As noted in my response above, Qur'anic verse 9:84 attests to the Qur'anic and primary meaning of 'qabr' as a 'physical grave' where the Prophet (pbuh) is advised not to stand by (wala taqum) the grave  of (qabrihi) a confirmed disbeliever nor pray for them after their death. To underscore such a primary rendition, it is noted in 80:21 where it is shown that God made man not to be thrown 'to the beasts' when dead but ordered/ permitted that he be buried into the ground (fa aqbarahu). This is again ratified in 5:31 where God sent a raven to demonstrate to a lad how to respectfully fare well his dead brother.

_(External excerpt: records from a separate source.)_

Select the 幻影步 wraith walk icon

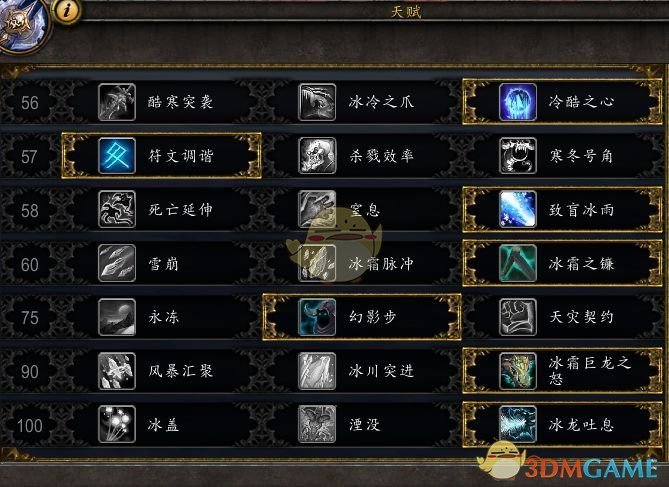point(317,317)
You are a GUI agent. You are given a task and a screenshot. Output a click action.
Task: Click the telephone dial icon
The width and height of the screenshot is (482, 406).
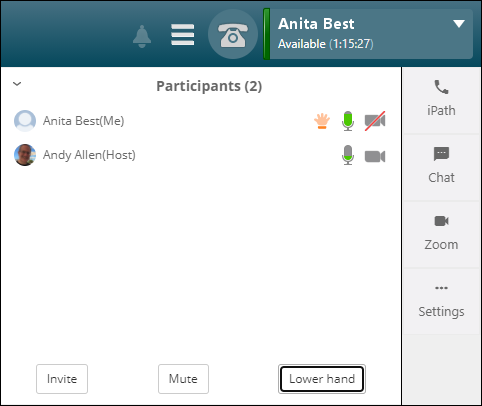(233, 34)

'Maqabir' on the hand is a plural for 'maqbr'/ 'maqbratun' which refers to a 'cemetery' or literally 'a place of graves.' In 102:2, I find it used in the spirit of a reminder so that one does not get blindly carried away by the ups and downs of the pursuit for worldly treasures till death suddenly overtakes them or one of them hence taken to the place of graves (maqabir) on this earth. I see this a reminder just in the same manner as the verses 23:99-100 are.

However, verses 102:6-7 are rather narrated in context of the Day of Judgment/ Justice where the inmates of Hell shall be questioned about the Bliss (102:8). It is noted that they will see the Inferno (al-Jaheem) with the seeing of certainty (102:7). This is also confirmed in 56:94-95. This shall strictly happen on the Day of Justice (yaum ad-Din) as noted in 82:14-15. Further, reference 82:18-19 expands on the nature of the Day.


"Here what  is the best meaning of ‘qubir’ ?"

Most definitely, 'maqabir' in 102:2 is 'a place of graves - physical.'

"Is it after the death ?"

Of course it is.

"Or, when after the graved or burried?"

It is actually till one is buried or sent to the graveyard/ cemetery (maqabir).

"How you explain the word ‘Immediately you will know after the die’ or burried ?"

Respectfully, the verses do not claim so. Rather, while verses 102:1-2 are narrated in the sense of a general warning against obsession with worldly pursuits lest death suddenly snatches away ones breath, reference 102:6-8 advances on what follows after when they are resurrected on the Day of Judgment.

"Is there any arabic word in any verse where God telling explicitly about the physical grave in no connection with resurrection?"

Sure. See verse 9:84 as mentioned earlier.

Hopefully that helps and clarifies my position God willing.